Ann Temkin (born December 26, 1959) is an American art curator, and currently the Marie-Josée and Henry Kravis Chief Curator of Painting and Sculpture at the Museum of Modern Art in New York.

Early life and education 
Temkin was born in Torrington, Connecticut, to father Dr. Abraham Temkin, a dentist, and mother Joann Temkin (née Bernstein).

In 1981, Temkin received an undergraduate degree from Harvard University. In 1984, she received a Ph.D in art history from Yale University.

Career 
After completing her doctorate Temkin became an assistant curator in the Department of Painting and Sculpture at MoMA in 1984. In 1987 she began working at the Philadelphia Museum of Art under director Anne d'Harnoncourt. After spending a year as Acting Curator, Temkin was named the Muriel and Philip Berman Curator of Modern and Contemporary Art in 1990. There, she worked on exhibitions including: Barnett Newman (2002), Alice Neel (2001), Constantin Brancusi (1995), and Thinking Is Form: The Drawings of Joseph Beuys (1994).   She commissioned new work by artists like Sherrie Levine, Rirkrit Tiravanija and Richard Hamilton for her "Museum Studies" series, which she herself created. Temkin was also responsible for the renovation to the modern and contemporary galleries at the Philadelphia Museum of Art.

In 2003, after working for 13 years at the Philadelphia Museum of Art, Ann Temkin returned to working in the painting and sculpture department at MoMA. Temkin was named the Marie Josée and Henry Kravis Chief Curator of Painting and Sculpture in 2008. She was the first woman to hold this position, considered the most prestigious in the field of modern art.

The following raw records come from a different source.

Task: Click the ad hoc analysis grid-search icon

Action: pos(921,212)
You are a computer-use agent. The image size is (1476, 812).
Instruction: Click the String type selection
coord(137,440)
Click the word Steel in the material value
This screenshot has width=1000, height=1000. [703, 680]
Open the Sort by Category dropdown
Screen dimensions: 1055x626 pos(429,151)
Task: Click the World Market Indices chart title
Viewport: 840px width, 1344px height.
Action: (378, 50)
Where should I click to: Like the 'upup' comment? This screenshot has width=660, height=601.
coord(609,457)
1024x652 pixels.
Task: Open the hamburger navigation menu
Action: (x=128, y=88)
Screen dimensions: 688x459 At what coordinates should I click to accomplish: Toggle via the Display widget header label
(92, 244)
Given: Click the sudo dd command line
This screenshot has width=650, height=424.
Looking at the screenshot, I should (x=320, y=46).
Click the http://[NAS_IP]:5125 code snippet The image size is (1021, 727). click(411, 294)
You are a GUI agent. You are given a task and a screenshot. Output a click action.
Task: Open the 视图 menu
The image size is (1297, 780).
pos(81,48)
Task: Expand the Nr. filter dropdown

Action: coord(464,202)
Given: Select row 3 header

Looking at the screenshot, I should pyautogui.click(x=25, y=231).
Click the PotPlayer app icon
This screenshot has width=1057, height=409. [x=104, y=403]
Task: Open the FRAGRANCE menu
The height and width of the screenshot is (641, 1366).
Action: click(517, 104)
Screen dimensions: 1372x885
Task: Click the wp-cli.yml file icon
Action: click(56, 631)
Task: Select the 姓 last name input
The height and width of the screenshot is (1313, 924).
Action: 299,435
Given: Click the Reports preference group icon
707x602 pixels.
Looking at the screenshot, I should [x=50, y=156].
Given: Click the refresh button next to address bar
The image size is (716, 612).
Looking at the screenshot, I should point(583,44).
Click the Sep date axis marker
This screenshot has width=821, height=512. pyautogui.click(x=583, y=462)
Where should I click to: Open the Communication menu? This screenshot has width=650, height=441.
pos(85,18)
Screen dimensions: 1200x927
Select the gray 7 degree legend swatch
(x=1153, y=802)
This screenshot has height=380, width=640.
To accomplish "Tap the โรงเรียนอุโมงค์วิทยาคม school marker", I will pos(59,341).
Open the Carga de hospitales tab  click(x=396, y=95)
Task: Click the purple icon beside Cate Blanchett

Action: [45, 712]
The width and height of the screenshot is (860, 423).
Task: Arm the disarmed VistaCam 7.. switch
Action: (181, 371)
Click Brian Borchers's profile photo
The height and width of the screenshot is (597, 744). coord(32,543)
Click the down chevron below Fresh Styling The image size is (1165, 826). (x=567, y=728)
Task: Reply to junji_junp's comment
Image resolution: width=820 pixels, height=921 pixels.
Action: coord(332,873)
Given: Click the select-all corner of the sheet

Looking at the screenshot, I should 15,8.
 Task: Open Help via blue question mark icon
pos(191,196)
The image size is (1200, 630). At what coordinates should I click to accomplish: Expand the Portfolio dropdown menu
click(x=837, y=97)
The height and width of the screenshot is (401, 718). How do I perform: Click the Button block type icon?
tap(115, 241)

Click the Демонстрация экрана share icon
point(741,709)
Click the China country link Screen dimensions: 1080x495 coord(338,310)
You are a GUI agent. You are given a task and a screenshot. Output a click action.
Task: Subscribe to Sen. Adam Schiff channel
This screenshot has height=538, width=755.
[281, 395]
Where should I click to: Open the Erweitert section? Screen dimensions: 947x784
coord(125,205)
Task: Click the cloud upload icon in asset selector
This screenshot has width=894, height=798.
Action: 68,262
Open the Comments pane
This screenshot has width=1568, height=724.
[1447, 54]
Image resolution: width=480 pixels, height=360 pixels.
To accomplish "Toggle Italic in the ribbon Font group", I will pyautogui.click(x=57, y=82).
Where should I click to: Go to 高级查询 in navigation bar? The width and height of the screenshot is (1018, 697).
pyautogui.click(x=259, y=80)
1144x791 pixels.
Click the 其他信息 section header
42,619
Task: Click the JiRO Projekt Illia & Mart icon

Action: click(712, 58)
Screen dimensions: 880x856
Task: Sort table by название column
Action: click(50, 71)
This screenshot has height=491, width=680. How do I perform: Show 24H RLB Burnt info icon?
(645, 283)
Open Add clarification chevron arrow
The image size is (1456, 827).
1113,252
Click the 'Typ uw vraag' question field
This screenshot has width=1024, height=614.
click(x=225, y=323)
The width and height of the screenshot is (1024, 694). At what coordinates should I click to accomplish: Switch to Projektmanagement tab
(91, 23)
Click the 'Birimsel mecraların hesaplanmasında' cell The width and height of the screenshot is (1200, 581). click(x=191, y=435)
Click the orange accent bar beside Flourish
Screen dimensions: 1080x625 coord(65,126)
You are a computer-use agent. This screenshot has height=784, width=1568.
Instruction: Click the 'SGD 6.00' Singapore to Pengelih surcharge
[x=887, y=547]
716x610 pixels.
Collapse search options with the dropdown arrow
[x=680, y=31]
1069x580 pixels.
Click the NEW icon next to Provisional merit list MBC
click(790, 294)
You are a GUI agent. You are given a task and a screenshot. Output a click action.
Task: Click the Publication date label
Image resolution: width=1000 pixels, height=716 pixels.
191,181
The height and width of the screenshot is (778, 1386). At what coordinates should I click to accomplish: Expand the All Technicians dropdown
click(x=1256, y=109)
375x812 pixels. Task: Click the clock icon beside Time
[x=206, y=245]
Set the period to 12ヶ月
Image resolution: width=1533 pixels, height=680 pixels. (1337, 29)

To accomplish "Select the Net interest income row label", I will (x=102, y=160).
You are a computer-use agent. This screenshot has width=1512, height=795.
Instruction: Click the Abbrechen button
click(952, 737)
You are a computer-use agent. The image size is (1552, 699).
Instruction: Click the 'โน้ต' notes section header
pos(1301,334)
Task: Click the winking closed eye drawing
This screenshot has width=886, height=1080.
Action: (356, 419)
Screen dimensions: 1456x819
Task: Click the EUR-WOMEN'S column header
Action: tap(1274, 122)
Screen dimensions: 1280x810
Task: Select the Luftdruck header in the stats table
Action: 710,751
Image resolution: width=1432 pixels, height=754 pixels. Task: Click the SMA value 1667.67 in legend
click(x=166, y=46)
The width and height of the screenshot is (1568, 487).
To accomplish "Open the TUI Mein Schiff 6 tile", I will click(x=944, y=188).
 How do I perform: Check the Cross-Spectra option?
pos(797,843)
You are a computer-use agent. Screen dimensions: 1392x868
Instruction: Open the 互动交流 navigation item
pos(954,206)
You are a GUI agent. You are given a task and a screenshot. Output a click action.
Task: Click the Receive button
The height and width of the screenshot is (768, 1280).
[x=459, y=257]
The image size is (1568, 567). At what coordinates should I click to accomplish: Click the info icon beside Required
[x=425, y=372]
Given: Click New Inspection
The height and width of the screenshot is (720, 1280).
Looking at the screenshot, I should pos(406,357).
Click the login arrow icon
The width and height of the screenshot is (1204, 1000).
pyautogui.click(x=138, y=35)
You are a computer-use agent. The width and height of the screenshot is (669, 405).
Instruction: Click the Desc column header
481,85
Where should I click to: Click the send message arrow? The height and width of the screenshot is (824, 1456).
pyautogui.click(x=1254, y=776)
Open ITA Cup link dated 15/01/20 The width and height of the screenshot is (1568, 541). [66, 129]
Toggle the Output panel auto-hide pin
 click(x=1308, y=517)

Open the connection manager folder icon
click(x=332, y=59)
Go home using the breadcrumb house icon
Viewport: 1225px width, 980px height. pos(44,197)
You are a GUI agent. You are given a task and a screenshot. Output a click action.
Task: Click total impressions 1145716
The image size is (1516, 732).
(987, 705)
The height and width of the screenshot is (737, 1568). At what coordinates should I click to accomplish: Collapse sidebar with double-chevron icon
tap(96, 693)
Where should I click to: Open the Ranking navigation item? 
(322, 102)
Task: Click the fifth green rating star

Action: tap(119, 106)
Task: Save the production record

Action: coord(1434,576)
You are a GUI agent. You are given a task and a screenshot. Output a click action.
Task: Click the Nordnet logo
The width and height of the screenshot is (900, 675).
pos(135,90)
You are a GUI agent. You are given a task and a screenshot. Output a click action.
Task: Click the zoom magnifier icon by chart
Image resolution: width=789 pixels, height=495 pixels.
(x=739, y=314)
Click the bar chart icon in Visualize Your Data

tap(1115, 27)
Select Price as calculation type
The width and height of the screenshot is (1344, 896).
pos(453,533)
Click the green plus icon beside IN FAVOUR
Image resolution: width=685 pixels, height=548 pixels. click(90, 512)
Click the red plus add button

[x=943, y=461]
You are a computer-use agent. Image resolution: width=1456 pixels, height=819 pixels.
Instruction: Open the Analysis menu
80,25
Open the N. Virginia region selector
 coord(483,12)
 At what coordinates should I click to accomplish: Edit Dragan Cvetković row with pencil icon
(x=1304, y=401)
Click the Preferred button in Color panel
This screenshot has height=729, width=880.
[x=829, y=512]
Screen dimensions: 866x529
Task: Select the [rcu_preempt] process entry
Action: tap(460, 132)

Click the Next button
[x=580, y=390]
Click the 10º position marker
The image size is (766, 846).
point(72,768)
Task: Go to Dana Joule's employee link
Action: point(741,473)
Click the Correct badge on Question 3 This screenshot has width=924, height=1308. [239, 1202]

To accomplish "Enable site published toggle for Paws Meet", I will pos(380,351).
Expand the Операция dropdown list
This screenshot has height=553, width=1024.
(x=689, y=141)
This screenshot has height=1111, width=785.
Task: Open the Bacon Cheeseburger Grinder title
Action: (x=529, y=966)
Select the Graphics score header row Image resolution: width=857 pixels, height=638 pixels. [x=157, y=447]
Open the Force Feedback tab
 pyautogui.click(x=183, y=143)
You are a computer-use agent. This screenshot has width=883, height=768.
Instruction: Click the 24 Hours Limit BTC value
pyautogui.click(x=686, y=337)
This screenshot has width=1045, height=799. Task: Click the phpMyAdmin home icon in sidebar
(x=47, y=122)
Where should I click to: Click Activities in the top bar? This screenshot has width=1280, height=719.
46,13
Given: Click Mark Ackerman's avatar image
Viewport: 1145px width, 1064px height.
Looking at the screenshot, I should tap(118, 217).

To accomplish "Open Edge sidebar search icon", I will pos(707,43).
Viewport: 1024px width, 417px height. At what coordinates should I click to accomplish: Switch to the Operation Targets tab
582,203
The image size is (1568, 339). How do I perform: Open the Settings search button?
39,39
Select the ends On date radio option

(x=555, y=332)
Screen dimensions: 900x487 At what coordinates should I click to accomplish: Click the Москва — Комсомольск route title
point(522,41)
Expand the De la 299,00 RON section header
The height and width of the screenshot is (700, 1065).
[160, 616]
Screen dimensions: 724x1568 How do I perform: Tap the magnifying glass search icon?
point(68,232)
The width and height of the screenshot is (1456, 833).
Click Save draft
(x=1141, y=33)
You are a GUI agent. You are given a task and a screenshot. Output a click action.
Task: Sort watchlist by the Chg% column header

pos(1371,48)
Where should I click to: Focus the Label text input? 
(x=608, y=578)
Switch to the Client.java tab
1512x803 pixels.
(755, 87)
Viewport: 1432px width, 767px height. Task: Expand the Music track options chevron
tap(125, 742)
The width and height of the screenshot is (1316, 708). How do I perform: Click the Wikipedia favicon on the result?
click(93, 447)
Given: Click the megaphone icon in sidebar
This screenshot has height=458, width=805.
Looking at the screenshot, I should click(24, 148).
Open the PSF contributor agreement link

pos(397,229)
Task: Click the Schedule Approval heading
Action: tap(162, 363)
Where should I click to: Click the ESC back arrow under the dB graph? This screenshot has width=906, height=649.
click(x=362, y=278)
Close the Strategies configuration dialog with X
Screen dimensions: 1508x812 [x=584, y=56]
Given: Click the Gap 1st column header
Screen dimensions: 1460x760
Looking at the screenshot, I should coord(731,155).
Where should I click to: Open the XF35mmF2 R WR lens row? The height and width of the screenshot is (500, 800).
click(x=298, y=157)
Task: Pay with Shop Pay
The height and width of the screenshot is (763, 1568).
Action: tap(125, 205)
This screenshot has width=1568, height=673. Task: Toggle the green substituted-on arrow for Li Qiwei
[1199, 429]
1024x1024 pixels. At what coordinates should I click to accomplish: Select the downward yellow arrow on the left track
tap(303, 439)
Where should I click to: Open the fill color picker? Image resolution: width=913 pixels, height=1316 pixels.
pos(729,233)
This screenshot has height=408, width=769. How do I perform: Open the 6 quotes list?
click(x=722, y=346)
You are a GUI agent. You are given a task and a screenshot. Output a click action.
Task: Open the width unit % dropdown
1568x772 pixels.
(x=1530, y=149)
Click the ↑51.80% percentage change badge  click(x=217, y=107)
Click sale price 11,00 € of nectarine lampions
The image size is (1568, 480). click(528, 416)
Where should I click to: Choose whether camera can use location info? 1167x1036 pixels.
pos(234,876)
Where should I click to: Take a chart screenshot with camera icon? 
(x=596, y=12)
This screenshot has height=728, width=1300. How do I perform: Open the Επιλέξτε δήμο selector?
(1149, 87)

As the Chief Curator of Painting and Sculpture she was responsible for curating or co-curating exhibitions including: Picasso Sculpture (2015); Robert Gober: The Heart Is Not a Metaphor (2014), the artist's first American retrospective; Jasper Johns: Regrets (2014); Ileana Sonnabend: Ambassador for the New (2013); Ellsworth Kelly: Chatham Series (2013); Claes Oldenburg: The Street and The Store and Mouse Museum/Ray Gun Wing (2013); Abstract Expressionist New York (2010); Gabriel Orozco (2009); and Color Chart: Reinventing Color, 1950 to Today (2008). In August 2013, she delivered a lecture at Torrington's Five Points Gallery.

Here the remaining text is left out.